* Entries provided
+ + +

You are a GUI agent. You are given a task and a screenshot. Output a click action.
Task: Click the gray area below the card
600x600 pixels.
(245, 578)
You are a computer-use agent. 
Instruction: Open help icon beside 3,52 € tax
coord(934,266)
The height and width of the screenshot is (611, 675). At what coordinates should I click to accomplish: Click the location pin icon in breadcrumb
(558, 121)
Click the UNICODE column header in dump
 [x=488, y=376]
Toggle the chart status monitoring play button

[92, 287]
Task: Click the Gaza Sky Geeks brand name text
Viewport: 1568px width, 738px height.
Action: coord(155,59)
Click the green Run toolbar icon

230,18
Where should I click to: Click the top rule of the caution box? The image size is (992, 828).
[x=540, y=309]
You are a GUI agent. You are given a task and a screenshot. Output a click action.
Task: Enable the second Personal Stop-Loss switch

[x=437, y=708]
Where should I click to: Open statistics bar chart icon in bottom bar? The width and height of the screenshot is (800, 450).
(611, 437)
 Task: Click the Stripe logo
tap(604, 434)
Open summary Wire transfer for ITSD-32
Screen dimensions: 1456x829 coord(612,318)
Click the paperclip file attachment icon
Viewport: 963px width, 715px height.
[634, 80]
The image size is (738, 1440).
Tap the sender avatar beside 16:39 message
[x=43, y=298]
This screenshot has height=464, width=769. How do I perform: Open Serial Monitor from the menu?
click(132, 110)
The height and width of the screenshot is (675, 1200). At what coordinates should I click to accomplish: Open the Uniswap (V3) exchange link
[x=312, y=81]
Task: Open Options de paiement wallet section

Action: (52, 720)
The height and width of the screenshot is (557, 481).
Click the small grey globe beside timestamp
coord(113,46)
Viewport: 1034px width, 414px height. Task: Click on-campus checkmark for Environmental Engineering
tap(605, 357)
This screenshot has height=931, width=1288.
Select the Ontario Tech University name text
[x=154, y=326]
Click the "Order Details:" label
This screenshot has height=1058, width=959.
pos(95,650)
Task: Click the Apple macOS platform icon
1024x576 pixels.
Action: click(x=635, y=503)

+ + +

* Assigned task
Print the records again in full, exactly as they appear above.

* Task answer
You are a GUI agent. You are given a task and a screenshot. Output a click action.
Task: Click the gray area below the card
600x600 pixels.
(245, 578)
You are a computer-use agent. 
Instruction: Open help icon beside 3,52 € tax
coord(934,266)
The height and width of the screenshot is (611, 675). At what coordinates should I click to accomplish: Click the location pin icon in breadcrumb
(558, 121)
Click the UNICODE column header in dump
 [x=488, y=376]
Toggle the chart status monitoring play button

[92, 287]
Task: Click the Gaza Sky Geeks brand name text
Viewport: 1568px width, 738px height.
Action: coord(155,59)
Click the green Run toolbar icon

230,18
Where should I click to: Click the top rule of the caution box? The image size is (992, 828).
[x=540, y=309]
You are a GUI agent. You are given a task and a screenshot. Output a click action.
Task: Enable the second Personal Stop-Loss switch

[x=437, y=708]
Where should I click to: Open statistics bar chart icon in bottom bar? The width and height of the screenshot is (800, 450).
(611, 437)
 Task: Click the Stripe logo
tap(604, 434)
Open summary Wire transfer for ITSD-32
Screen dimensions: 1456x829 coord(612,318)
Click the paperclip file attachment icon
Viewport: 963px width, 715px height.
[634, 80]
The image size is (738, 1440).
Tap the sender avatar beside 16:39 message
[x=43, y=298]
This screenshot has height=464, width=769. How do I perform: Open Serial Monitor from the menu?
click(132, 110)
The height and width of the screenshot is (675, 1200). At what coordinates should I click to accomplish: Open the Uniswap (V3) exchange link
[x=312, y=81]
Task: Open Options de paiement wallet section

Action: (52, 720)
The height and width of the screenshot is (557, 481).
Click the small grey globe beside timestamp
coord(113,46)
Viewport: 1034px width, 414px height. Task: Click on-campus checkmark for Environmental Engineering
tap(605, 357)
This screenshot has height=931, width=1288.
Select the Ontario Tech University name text
[x=154, y=326]
Click the "Order Details:" label
This screenshot has height=1058, width=959.
pos(95,650)
Task: Click the Apple macOS platform icon
1024x576 pixels.
Action: click(x=635, y=503)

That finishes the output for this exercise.